The key argument is that Australia, New Zealand and Chile appear to have succeeded in overcoming their relative lack of proximity to sophisticated export markets by improving what the study calls horizontal policies – education, governance, open trade, etc.
Thus, the centrality of proximity to market for export diversification only increases the importance of improving connectivity through such things as lowering trade barriers, strengthening transport infrastructure, investment in communication technologies and the promotion of technological diffusion, the further a country is from key markets.
This will not fill the immediate void in agricultural exports to China or fall into the minerals industry which this week celebrated how mineral and energy commodities accounted for 69% of export earnings in August, supporting a surplus. record commercial.
But with export diversification, the new government buzzword, from treasurer Josh Frydenberg’s China strategy plus one to the Ministry of Foreign Affairs and Trade’s new Trade and Investment Master Plan with Indonesia, the idea that a good basic economic policy can diversify exports is worth repeating. Or as the IMF document argues:
Diversification strategies focused on strengthening horizontal policies are not only less controversial (than industrial policy interventions) but… constitute the backbone of export diversification.
Despite all its promises of a new form of government, the Biden administration’s much-promised Chinese trade policy appears uncomfortably trapped between the old Trump administration and the threat of a new one.
After an in-depth review of Chinese policy over several months, Trade Representative Katherine Tsai’s speech on Monday was billed as providing answers on how the Biden administration would reconcile the Trump tariff deals it inherited with diplomacy. global commitment that it promises.
The reduction in tariffs for some American importers or the attempt to move on to more complex trade issues could be described by Trump Republicans as an abandonment of American workers.
But while she revealed that the United States will be starting new negotiations with China, it mainly appears that she intends to simply pressure China to implement the commitments made in the first. phase of the agreement to purchase US $ 200 billion in additional goods and services from the United States last year and this year.

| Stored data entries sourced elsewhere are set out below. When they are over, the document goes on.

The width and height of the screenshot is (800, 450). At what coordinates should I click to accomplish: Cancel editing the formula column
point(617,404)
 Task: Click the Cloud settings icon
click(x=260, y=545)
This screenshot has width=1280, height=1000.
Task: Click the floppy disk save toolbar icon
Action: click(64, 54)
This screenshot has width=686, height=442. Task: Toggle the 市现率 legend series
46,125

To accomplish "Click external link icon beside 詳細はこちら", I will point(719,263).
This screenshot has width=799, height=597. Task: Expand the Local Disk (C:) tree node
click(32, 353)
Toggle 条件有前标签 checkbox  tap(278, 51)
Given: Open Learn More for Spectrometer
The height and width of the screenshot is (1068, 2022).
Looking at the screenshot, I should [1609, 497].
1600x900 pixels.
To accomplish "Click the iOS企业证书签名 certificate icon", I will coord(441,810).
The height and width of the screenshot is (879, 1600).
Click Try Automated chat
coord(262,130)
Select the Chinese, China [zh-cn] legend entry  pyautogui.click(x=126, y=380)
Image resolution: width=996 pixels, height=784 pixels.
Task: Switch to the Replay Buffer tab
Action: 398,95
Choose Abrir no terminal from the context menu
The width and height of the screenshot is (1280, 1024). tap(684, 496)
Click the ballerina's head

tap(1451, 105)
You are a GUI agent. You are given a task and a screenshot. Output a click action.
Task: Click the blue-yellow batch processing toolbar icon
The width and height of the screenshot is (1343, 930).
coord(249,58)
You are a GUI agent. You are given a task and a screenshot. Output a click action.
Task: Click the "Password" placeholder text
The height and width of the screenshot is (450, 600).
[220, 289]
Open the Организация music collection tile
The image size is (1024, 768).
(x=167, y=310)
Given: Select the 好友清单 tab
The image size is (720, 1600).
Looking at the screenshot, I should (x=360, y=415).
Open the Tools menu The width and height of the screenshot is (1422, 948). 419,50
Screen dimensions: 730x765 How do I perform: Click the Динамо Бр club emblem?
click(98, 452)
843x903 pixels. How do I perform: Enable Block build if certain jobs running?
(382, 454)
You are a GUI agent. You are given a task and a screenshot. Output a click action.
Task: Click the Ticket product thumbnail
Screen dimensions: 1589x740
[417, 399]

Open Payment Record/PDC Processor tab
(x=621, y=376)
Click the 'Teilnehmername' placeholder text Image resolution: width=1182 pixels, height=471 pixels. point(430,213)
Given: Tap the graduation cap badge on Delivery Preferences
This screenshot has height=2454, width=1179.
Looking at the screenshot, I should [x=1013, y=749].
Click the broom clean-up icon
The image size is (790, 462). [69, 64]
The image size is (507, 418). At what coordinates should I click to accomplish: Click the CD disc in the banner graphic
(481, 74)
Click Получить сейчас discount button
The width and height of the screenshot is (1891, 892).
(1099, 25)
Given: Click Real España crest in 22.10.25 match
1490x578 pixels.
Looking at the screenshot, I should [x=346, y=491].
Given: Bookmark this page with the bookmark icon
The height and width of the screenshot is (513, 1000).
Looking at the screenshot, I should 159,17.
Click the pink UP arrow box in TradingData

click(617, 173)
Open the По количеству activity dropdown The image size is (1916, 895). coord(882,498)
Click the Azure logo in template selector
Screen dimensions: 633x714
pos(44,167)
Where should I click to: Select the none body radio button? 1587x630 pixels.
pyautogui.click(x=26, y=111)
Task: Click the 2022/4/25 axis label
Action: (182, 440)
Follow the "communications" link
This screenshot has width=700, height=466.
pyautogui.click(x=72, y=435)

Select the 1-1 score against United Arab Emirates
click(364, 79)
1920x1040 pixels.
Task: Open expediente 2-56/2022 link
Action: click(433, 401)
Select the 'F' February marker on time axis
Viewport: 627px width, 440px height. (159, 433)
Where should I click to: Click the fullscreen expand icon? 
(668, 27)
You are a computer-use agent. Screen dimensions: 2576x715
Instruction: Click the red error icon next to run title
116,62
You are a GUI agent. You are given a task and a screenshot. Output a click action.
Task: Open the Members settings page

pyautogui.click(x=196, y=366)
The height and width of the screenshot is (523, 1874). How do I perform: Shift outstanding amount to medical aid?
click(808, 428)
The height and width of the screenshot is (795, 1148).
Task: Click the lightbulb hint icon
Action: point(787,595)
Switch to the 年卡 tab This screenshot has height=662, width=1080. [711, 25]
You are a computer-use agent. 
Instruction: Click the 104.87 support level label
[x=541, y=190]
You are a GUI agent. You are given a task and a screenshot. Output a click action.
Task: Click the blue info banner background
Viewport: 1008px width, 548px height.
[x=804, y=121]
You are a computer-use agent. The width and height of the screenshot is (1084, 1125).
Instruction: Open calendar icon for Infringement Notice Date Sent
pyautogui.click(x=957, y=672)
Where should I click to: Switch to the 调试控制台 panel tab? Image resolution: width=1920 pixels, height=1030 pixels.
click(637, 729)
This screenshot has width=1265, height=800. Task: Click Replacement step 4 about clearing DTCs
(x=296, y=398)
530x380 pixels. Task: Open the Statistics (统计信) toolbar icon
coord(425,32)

So far, he’s only done about 60 percent of that.
But there were few signs of moving to bigger and longer issues during the second phase of the deal in areas such as regulation, intellectual property and state-owned enterprises.
Dropping the deal, cutting tariffs for some US importers, or trying to move on to more complex trade issues could be described by Trump Republicans as abandoning US workers ahead of next year’s election. . Thus, the caution is not surprising especially since it has now emerged that Joe Biden and Xi Jinping plan to hold a virtual summit before the end of the year.
But China continues to advocate for joining the Comprehensive and Progressive Agreement for Trans-Pacific Partnership – which would involve the kind of commitments implicit in the second phase of the Trump deal – despite a generally skeptical response, including from the share of new Japan. Prime Minister.
But with the Biden administration showing no interest in reverting to the old Trans-Pacific Partnership or even defending the World Trade Organization in Monday’s speech despite renewed encouragement from Australia and others on these points, the China gets off easily.